Safe Water for All and Always: Science – Policy – Markets (2013)Yatra 2013 aimed on designing a roadmap on interventions needed to scale up technology access for safe water to communities through markets. The yatris deliberated on emerging technologies and barriers faced by research institutes while bringing products from lab to the ground, successful service delivery models, identifying triggers for scale, and tools and models for awareness generation and demand creation through behaviour change intervention.

India Post – 2015: A Country in Transition (2014)Following the UN global processes for a post 2015 sustainable development agenda, aim of TGY 2014 was to identify what can India do more, different and/or better such that India transforms to a greener, more sustainable, resilient and inclusive economy.

India Post – 2015: Investing in Sustainability (2015)Most recently, yatra 2015 aimed to identify the investments and investor partnerships to ensure that India’s development path is sustainable. It chose to focus on pertinent issues of growth of local economies through energy access, food and livelihood security and urbanisation in a resource stressed nation.
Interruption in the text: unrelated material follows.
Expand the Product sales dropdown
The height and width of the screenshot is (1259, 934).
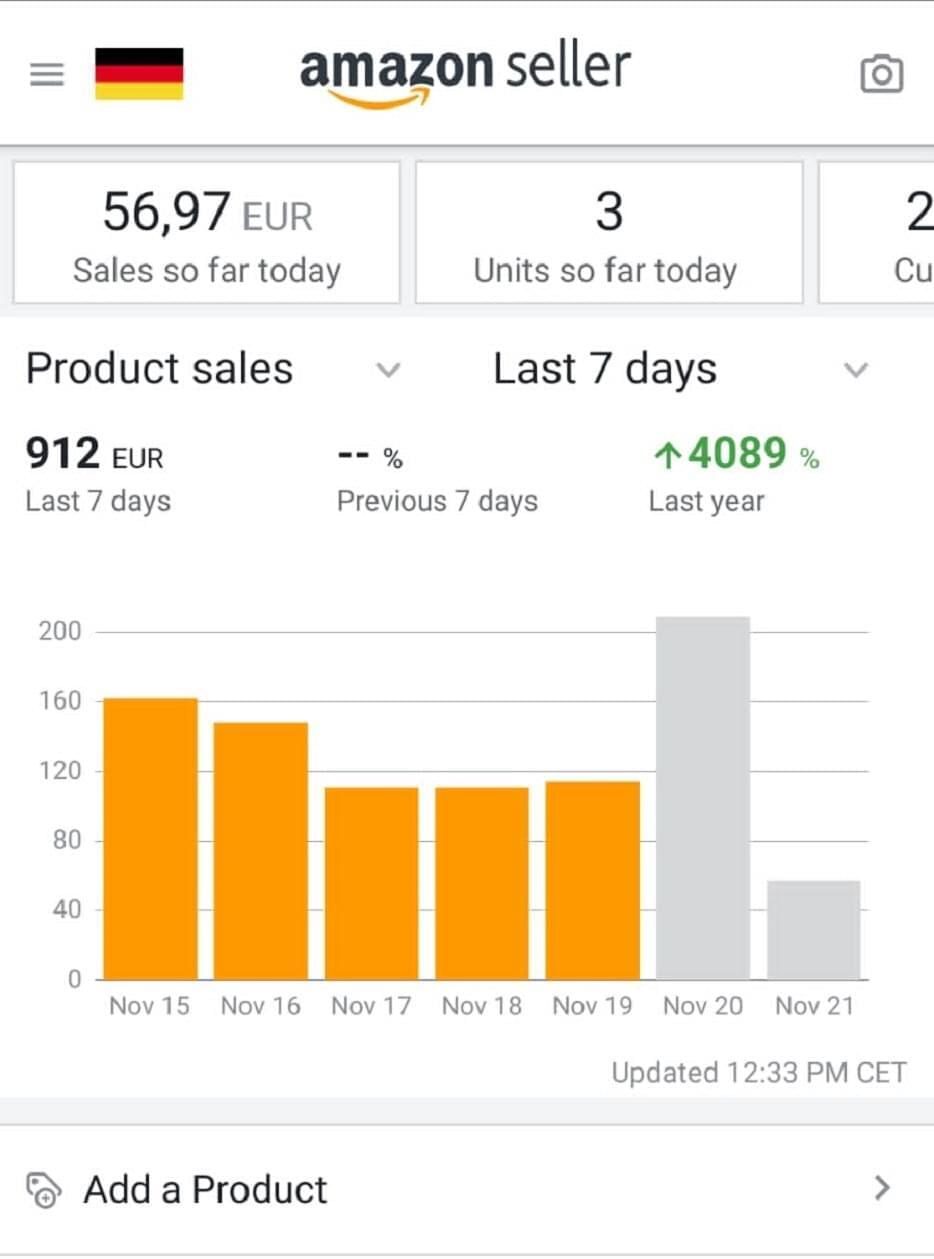point(387,370)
Catalysing Change                                                                                            

It is clear that current patterns and siloed treatment of socio-economic development are evidently leading us to an India that is socially unequal, ecologically fragile and economically more vulnerable than ever before. A business-as-usual or an incremental approach to improving development outcomes is insufficient in today’s increasingly complex and interconnected world.
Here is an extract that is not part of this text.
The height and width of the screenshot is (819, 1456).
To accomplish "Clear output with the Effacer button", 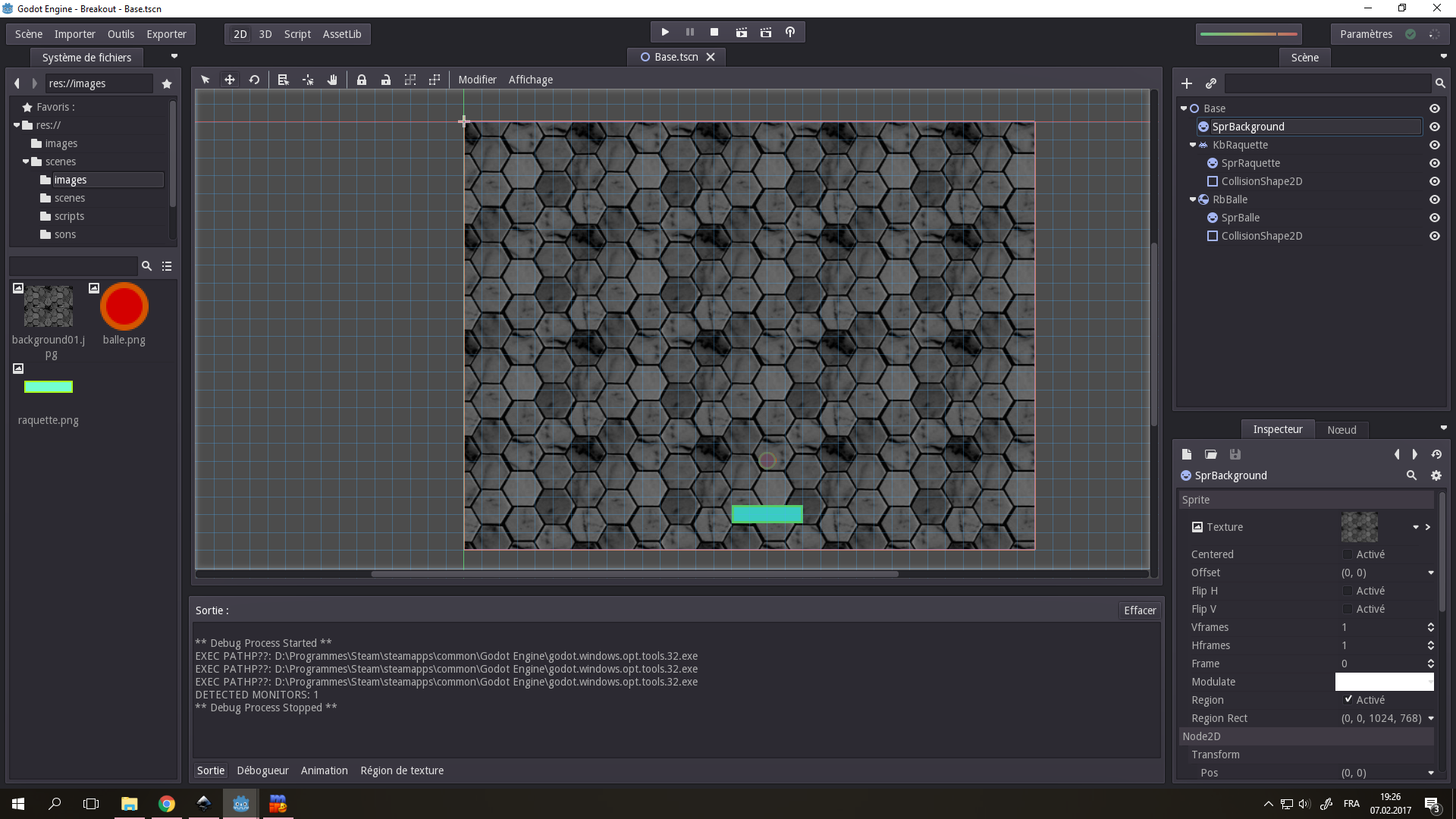I will pos(1140,610).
For us sustainable development is wellbeing for people, profit and the planet — one that binds together and gives balanced weight to economic prosperity, equitable opportunity, a healthy and productive environment and participatory governance. The question really is how can we transition to such a sustainable future? India will need to address the systemic and structural challenges it faces, negating any development gains so far. Based on years of deliberations through the TGY platform on different but interrelated subjects, the following emerge as our building blocks:

  • Invest in people ­– to build their capacities/abilities and provide access to knowledge to cope with stress and shock of the transition, enabling them to make well-informed decisions.
  • Invest in natural capital ­– to dispel the take-make-discard ideology and promote decoupling of economic growth from natural resources, moving towards a more circular economy.
  • Boost local economy through micro, small and medium industries ­– as job creation engines based on value addition to local resources delivering local services and products
  • Create technology solutions for sustainable production – for attaining optimum utilisation of resources, combining modern science with traditional knowledge
  • Build strong, participatory local governance systems – equipped with greater capacities, science based decision-making tools, cooperative growth models.
  • Implement dynamic policy-making –to converge national policies with local needs and facilitate synergies between policies in different sectors to maximise benefits and minimise the trade-offs
  • Design behaviour change interventions – to promote sustainable lives and lifestyles aiming for convergence amongst the over- and under- consumers

Through the TGY platform, we at DA will continue to envision, device, disseminate, and devote ourselves to a pattern truly sustainable in the local boundaries and further expand its scope and benefits globally.

Mandira Thakur

mandirathakur@gmail.com

The views expressed in the article are those of the author’s and not necessarily those of Development Alternatives.